→ **YOUR TASK**: Copy, please, the line with "Image resolution: width=1232" and each line that follows it through the end of the data below, exactly as given and without pictures.

......

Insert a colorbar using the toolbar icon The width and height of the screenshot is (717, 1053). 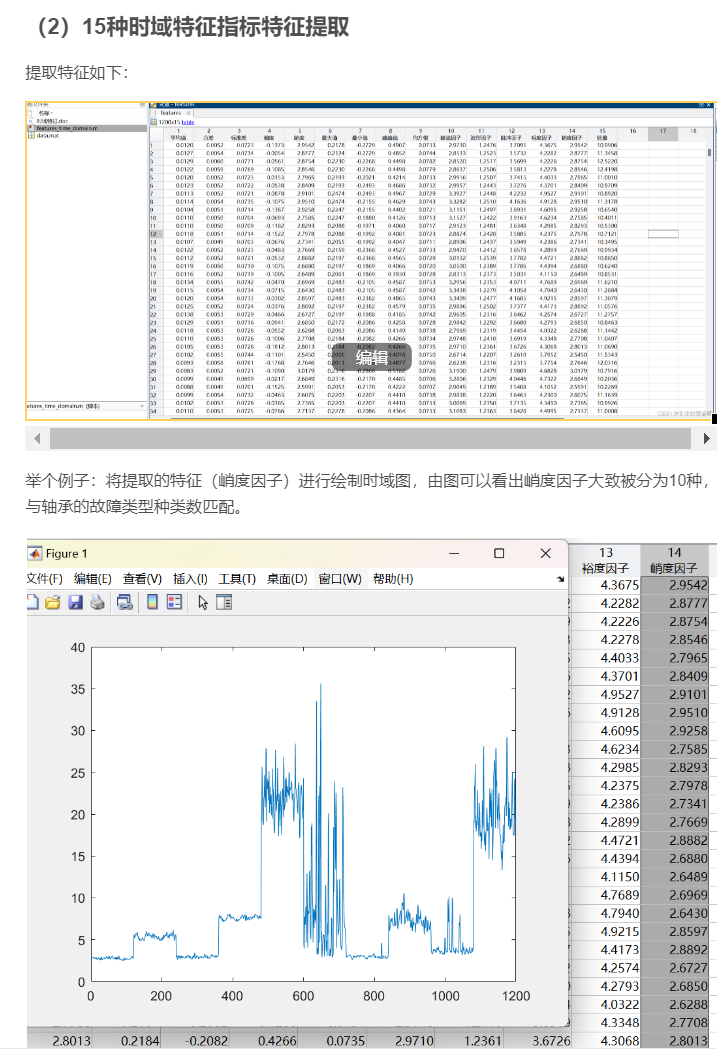coord(152,602)
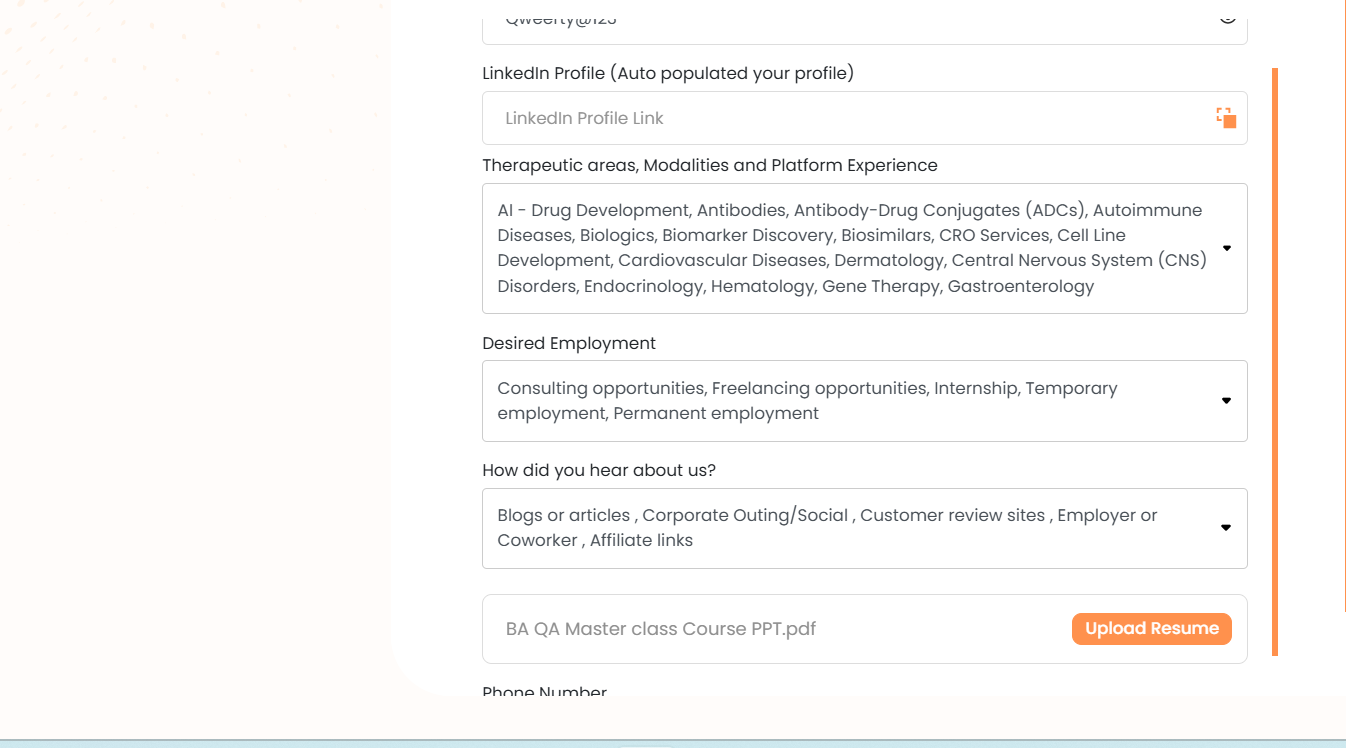This screenshot has height=748, width=1346.
Task: Click 'Affiliate links' in the referral box
Action: click(x=641, y=541)
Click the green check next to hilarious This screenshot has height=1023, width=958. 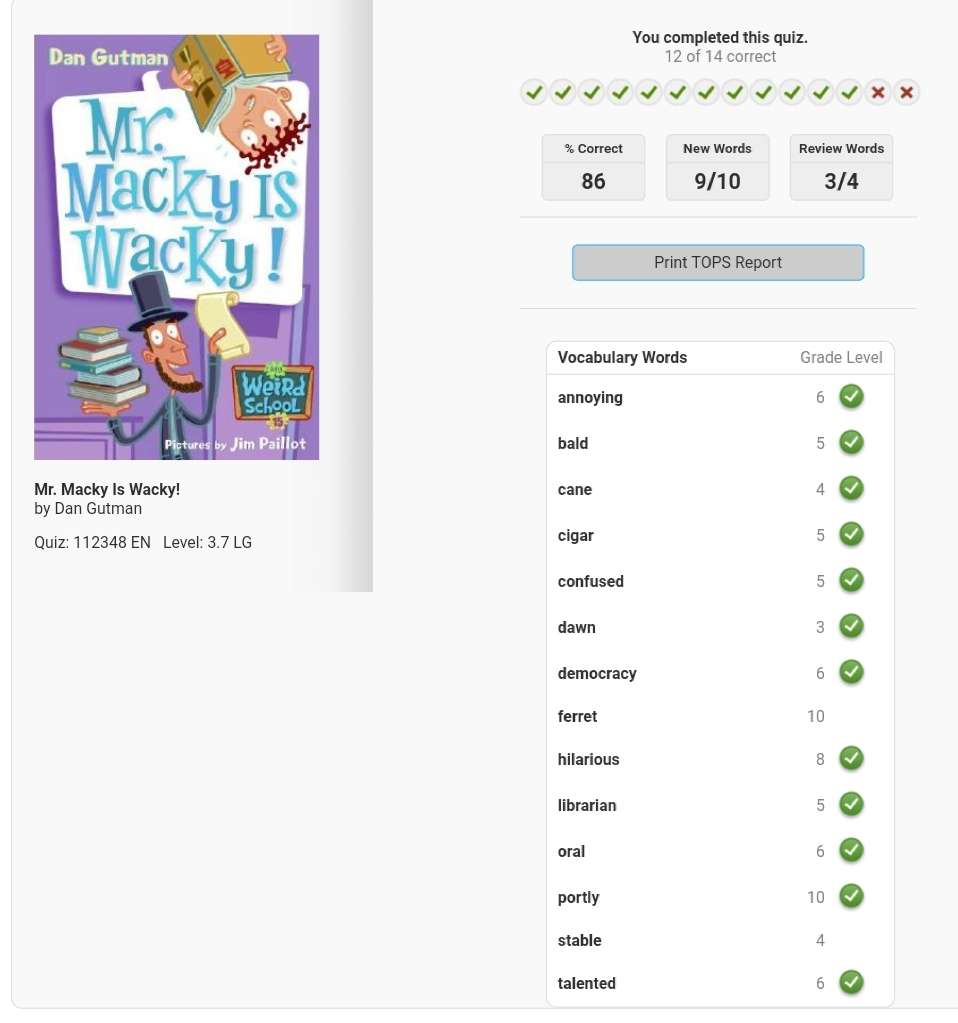pos(851,758)
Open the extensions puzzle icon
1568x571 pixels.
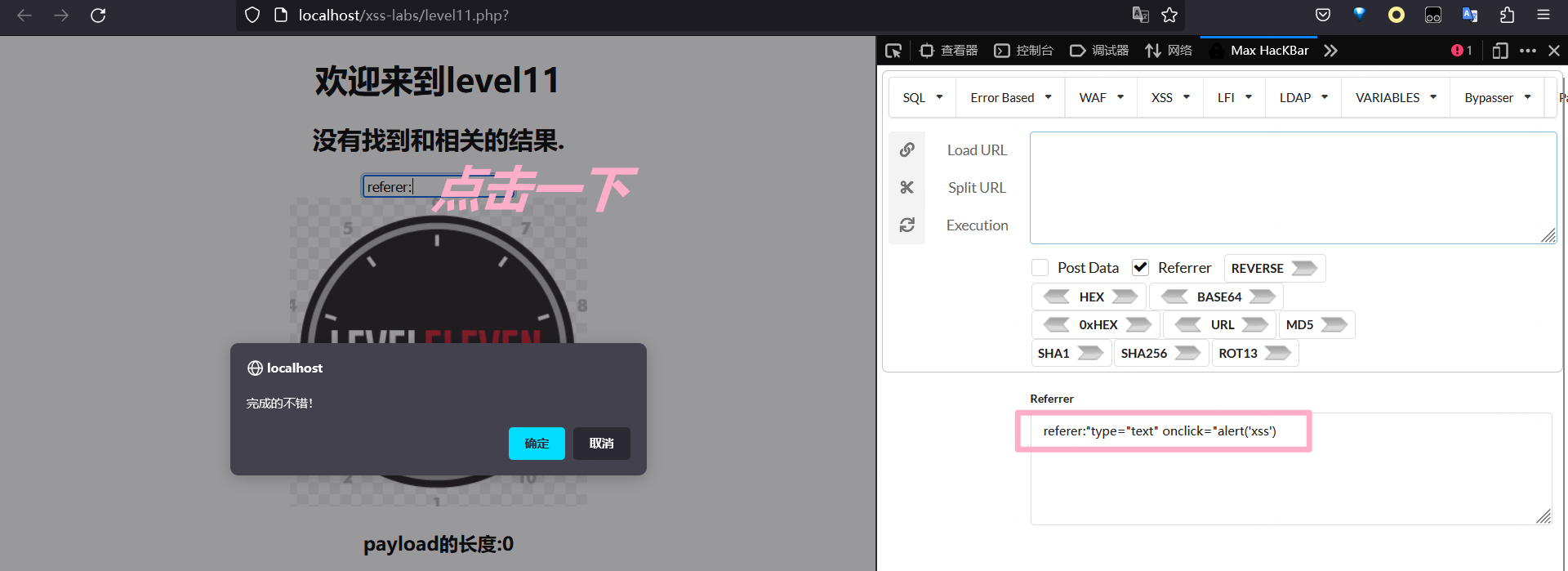pos(1507,15)
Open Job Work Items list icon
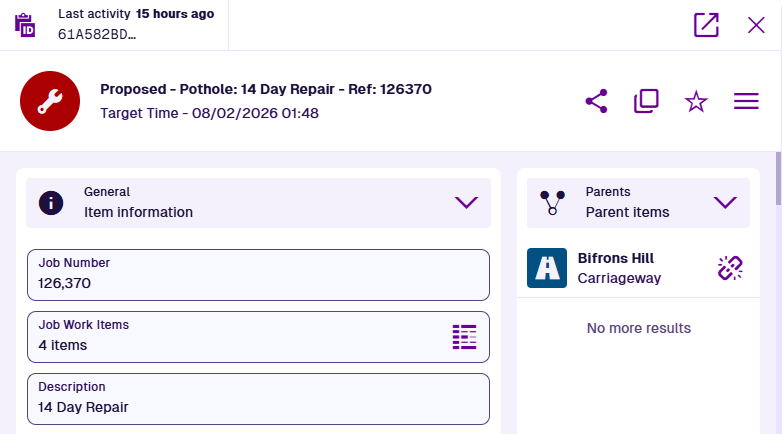The width and height of the screenshot is (782, 434). 464,336
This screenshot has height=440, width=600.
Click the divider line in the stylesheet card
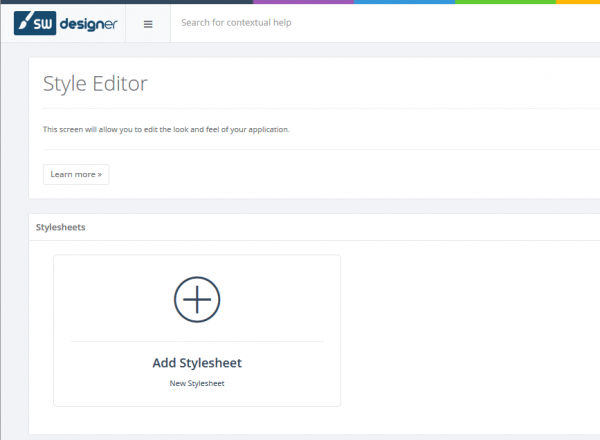[x=197, y=341]
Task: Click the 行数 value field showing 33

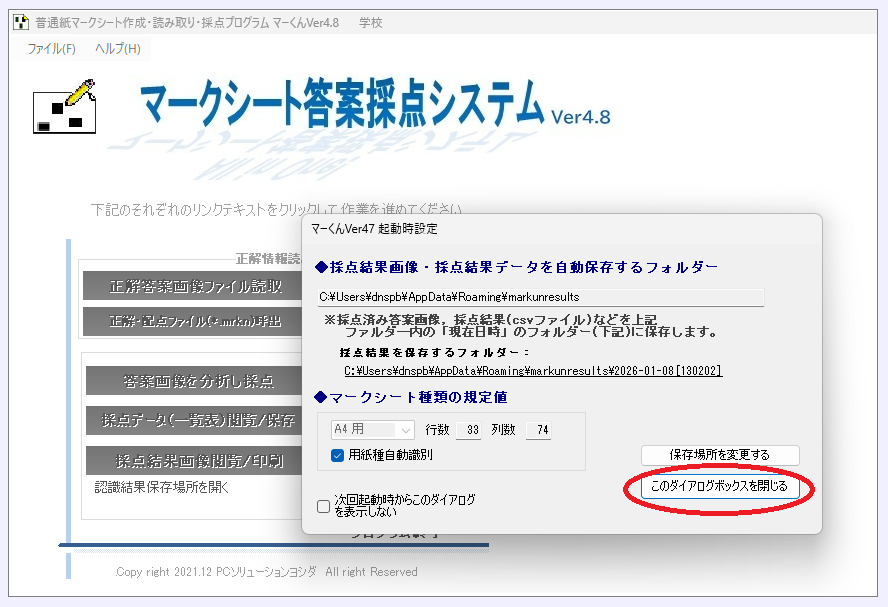Action: (468, 430)
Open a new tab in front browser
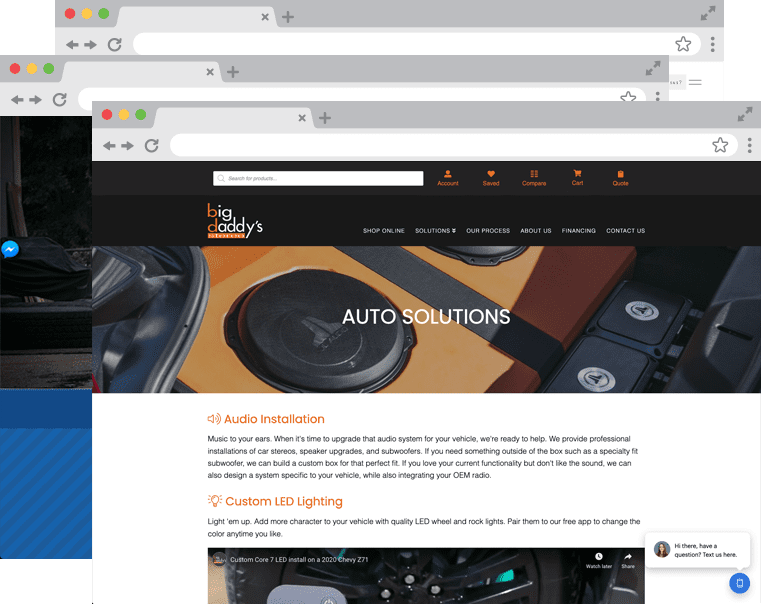The width and height of the screenshot is (761, 604). pyautogui.click(x=325, y=118)
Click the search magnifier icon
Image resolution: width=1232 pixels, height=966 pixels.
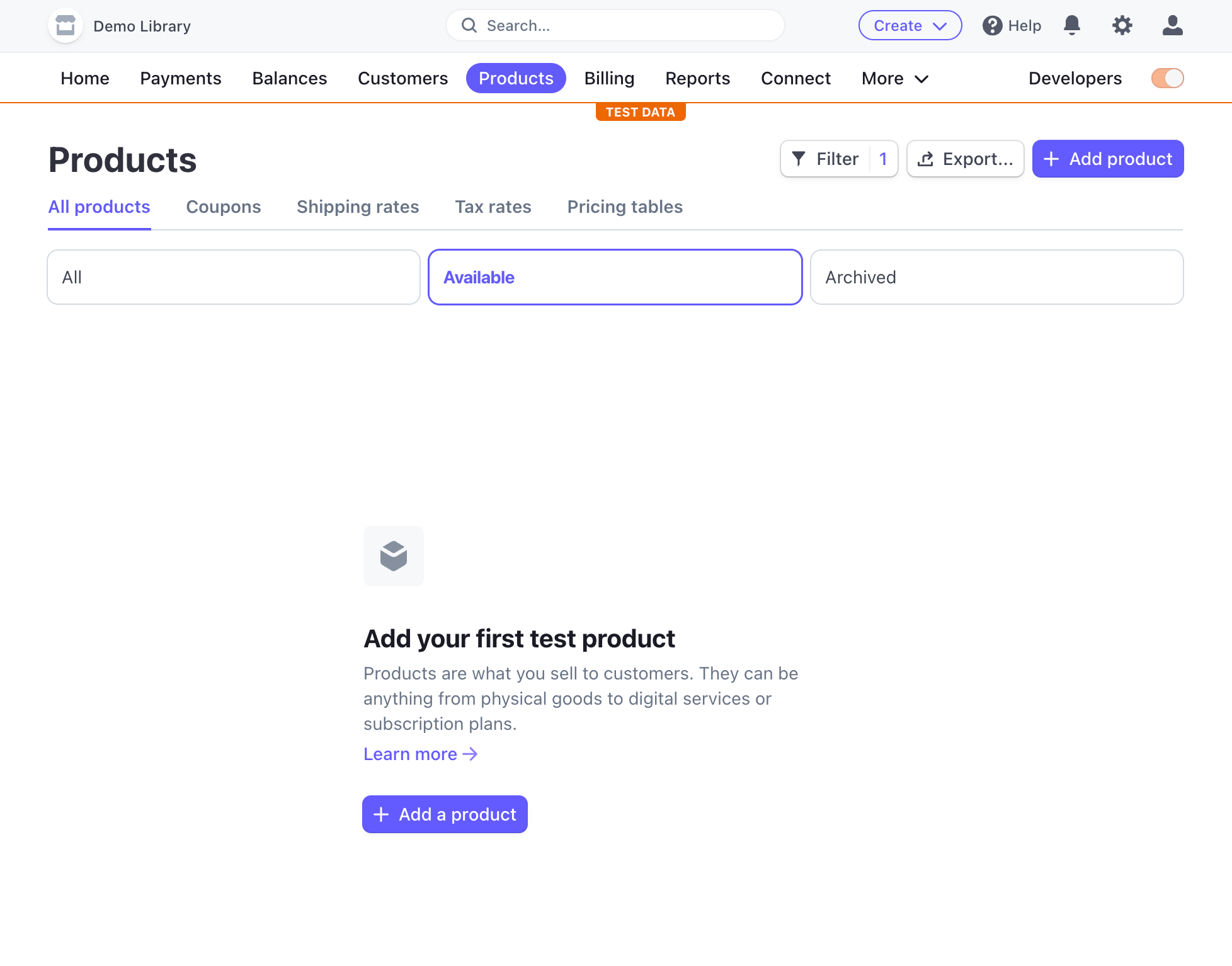pyautogui.click(x=469, y=26)
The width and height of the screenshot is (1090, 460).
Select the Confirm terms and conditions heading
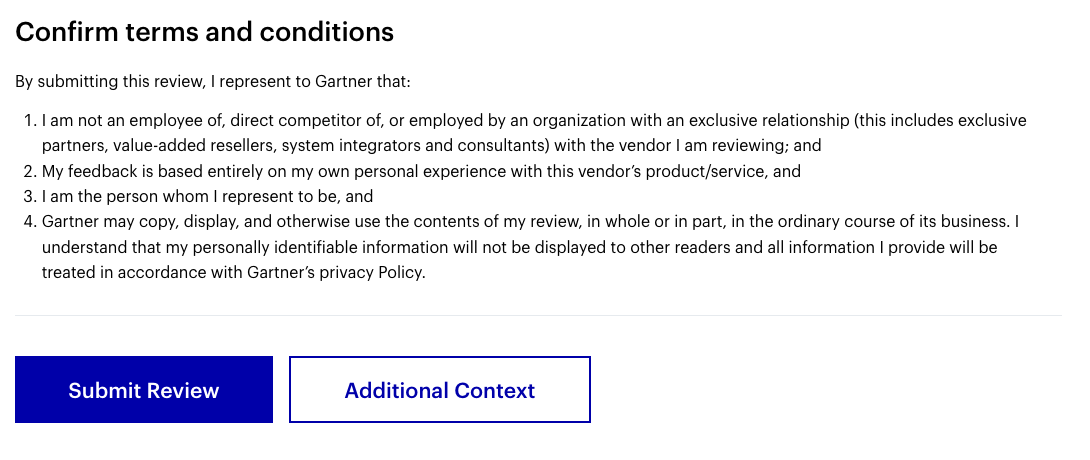point(204,32)
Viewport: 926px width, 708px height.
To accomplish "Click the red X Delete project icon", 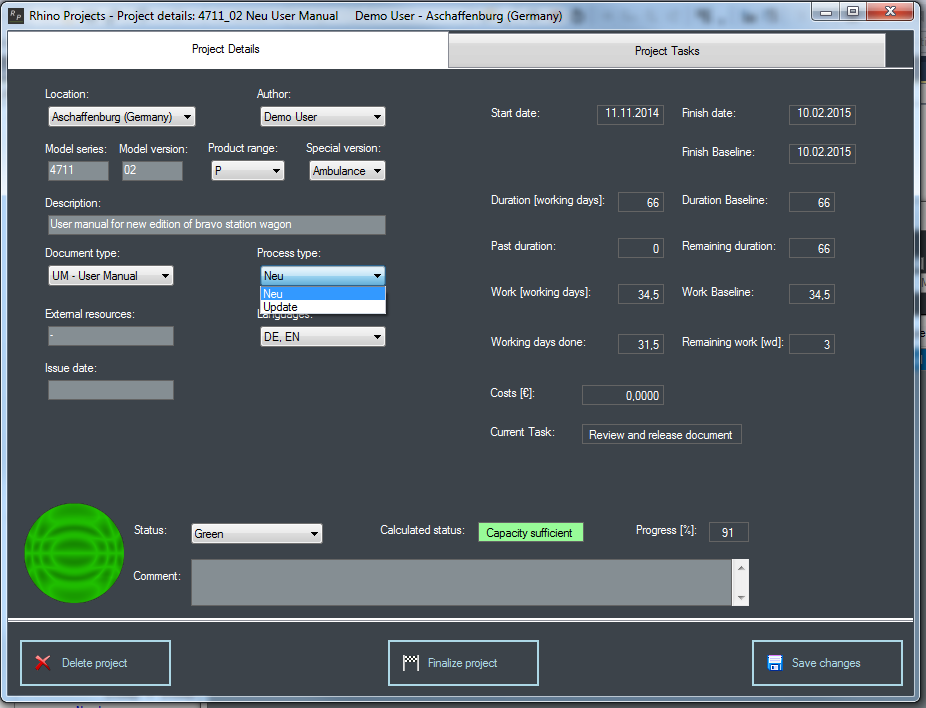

......

→ **OUTPUT OF THE TASK**:
Image resolution: width=1232 pixels, height=966 pixels.
pyautogui.click(x=469, y=26)
The width and height of the screenshot is (1090, 460).
Select the Confirm terms and conditions heading
point(204,32)
Viewport: 926px width, 708px height.
To accomplish "Click the red X Delete project icon", 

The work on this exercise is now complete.